* [What is needed]: Rewrite the lines starting at the one containing "This screenshot has width=2048, height=1152." and ending at the one containing "Action: (823, 130)", replacing "notifications" with "alerts" and leaving everything else unchanged.

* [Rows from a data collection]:
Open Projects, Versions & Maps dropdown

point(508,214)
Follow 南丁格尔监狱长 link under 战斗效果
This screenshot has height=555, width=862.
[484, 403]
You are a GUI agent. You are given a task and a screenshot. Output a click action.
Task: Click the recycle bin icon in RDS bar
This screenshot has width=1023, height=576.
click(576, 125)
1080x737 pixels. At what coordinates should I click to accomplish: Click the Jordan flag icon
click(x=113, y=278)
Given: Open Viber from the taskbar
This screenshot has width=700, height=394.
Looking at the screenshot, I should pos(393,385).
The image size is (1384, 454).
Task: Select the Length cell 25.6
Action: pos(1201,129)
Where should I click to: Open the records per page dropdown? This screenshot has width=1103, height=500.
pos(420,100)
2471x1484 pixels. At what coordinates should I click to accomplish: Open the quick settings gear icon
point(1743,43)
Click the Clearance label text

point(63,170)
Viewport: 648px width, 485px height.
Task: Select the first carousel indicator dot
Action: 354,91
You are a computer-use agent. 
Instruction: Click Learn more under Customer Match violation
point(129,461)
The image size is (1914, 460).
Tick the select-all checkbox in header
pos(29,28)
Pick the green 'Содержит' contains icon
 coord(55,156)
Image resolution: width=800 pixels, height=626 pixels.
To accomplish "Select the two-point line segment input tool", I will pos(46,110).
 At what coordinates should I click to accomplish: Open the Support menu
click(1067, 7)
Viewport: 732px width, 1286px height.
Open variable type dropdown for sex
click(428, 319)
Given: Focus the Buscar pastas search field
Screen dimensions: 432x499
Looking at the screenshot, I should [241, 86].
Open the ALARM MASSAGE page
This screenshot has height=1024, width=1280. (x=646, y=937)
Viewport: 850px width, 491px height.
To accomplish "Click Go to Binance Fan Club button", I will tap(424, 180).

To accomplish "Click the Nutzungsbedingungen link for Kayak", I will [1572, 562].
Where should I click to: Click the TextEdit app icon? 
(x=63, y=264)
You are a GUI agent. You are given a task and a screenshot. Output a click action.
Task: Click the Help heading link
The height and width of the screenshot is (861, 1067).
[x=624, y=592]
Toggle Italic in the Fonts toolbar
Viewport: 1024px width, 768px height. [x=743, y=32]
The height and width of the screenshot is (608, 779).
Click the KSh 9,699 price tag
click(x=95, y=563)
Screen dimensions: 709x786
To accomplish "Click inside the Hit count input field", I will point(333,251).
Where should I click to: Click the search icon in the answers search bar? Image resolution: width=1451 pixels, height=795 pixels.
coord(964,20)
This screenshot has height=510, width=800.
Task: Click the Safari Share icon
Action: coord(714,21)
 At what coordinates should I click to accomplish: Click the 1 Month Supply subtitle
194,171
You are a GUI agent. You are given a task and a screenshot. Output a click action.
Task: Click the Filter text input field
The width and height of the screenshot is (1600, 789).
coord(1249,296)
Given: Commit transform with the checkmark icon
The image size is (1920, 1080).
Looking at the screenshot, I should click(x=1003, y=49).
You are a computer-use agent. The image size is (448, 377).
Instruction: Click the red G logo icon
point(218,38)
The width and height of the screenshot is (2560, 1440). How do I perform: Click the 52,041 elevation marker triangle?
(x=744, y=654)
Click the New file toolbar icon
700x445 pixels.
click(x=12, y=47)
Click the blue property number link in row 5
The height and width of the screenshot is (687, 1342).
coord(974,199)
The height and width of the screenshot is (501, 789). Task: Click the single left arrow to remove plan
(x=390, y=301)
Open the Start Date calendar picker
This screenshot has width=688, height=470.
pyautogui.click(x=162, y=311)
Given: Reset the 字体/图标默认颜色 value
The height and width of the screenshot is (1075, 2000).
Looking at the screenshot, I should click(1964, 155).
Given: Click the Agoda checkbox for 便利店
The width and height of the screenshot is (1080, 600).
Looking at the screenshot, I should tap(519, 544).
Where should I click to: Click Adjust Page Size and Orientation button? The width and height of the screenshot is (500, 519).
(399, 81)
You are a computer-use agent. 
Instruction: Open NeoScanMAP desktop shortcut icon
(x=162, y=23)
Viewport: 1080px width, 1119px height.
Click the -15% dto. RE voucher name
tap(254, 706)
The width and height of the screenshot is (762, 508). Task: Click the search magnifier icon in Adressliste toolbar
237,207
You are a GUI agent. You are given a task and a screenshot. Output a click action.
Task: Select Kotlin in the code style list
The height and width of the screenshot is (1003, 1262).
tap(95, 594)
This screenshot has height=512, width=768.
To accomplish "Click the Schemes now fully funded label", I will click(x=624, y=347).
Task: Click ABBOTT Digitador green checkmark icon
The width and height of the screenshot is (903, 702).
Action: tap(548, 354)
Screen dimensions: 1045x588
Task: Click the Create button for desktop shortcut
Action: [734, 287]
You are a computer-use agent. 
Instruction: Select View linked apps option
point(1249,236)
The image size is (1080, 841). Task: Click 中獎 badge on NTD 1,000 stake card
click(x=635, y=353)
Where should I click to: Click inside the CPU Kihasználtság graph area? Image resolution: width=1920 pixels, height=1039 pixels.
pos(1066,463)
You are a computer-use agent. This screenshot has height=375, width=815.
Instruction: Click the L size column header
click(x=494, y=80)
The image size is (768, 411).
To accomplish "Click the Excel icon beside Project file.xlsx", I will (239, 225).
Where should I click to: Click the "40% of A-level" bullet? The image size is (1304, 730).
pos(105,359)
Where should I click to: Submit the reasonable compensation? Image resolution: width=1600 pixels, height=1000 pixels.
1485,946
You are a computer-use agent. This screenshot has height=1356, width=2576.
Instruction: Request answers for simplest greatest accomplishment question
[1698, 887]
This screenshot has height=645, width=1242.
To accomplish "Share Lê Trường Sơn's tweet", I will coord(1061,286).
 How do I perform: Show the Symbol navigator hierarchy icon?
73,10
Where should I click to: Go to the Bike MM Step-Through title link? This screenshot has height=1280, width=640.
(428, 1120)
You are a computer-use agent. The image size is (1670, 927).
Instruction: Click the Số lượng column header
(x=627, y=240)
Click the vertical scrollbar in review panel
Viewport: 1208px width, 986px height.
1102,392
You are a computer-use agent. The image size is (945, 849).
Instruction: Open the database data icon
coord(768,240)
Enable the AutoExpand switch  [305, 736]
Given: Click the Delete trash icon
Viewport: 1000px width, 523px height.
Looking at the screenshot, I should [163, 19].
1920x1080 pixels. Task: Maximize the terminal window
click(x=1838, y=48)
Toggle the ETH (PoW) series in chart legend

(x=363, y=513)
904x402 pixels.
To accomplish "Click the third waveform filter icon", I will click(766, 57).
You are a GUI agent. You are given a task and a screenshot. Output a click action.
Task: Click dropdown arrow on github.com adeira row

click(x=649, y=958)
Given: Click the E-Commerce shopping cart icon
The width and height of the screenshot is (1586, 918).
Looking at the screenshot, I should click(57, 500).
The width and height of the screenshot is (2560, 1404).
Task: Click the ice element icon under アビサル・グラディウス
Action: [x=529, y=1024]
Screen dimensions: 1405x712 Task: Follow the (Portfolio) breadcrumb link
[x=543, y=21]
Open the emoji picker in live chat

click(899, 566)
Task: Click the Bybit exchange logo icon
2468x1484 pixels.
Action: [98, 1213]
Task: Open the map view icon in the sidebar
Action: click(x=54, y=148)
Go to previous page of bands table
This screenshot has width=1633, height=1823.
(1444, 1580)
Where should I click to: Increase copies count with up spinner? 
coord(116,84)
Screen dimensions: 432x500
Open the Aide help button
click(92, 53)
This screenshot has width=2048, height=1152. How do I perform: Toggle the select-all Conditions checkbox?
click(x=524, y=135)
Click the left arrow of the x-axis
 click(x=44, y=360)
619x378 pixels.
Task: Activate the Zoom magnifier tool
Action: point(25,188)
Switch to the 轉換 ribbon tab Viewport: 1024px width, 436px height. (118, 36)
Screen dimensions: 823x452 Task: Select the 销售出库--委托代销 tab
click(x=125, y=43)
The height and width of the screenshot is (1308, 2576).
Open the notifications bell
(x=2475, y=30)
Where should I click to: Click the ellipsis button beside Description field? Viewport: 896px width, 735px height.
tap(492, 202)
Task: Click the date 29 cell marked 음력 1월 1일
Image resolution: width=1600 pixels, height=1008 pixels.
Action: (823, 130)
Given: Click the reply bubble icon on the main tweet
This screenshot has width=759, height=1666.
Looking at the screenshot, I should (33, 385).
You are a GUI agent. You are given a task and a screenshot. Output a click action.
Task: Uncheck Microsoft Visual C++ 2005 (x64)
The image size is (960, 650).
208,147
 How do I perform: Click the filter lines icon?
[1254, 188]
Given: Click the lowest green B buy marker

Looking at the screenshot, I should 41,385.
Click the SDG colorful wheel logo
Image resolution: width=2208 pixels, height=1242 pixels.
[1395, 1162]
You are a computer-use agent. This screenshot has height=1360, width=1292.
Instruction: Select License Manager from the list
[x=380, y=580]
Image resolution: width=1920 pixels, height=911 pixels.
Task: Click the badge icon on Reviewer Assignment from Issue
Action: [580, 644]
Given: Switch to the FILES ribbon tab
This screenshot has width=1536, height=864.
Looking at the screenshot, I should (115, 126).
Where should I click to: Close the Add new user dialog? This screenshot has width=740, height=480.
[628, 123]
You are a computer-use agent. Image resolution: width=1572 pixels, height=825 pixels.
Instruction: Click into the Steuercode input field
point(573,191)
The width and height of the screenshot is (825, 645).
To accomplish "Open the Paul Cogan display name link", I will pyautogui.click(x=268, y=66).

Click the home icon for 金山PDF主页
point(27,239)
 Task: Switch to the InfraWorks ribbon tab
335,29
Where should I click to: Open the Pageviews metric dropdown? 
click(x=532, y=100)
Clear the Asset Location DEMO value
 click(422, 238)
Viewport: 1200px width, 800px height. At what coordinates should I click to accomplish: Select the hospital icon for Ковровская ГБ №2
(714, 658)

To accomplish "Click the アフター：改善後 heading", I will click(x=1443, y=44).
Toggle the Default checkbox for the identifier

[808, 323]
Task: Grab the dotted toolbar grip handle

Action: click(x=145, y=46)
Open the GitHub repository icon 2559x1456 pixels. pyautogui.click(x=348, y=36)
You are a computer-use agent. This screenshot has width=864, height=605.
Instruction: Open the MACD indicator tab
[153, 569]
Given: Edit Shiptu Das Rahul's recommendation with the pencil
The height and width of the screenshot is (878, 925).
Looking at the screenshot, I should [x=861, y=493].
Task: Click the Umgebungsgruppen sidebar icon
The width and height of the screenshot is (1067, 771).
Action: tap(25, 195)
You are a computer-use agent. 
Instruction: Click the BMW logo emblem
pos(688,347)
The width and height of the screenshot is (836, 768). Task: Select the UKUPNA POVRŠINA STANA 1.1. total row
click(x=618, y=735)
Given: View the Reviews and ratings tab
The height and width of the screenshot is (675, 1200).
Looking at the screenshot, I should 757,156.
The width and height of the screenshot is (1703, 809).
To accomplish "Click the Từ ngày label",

* [Output of the task]:
This screenshot has width=2048, height=1152. How do I perform: Toggle the select-all Conditions checkbox?
click(x=524, y=135)
Click the left arrow of the x-axis
 click(x=44, y=360)
619x378 pixels.
Task: Activate the Zoom magnifier tool
Action: point(25,188)
Switch to the 轉換 ribbon tab Viewport: 1024px width, 436px height. (118, 36)
Screen dimensions: 823x452 Task: Select the 销售出库--委托代销 tab
click(x=125, y=43)
The height and width of the screenshot is (1308, 2576).
Open the alerts bell
(x=2475, y=30)
Where should I click to: Click the ellipsis button beside Description field? Viewport: 896px width, 735px height.
tap(492, 202)
Task: Click the date 29 cell marked 음력 1월 1일
Image resolution: width=1600 pixels, height=1008 pixels.
Action: (823, 130)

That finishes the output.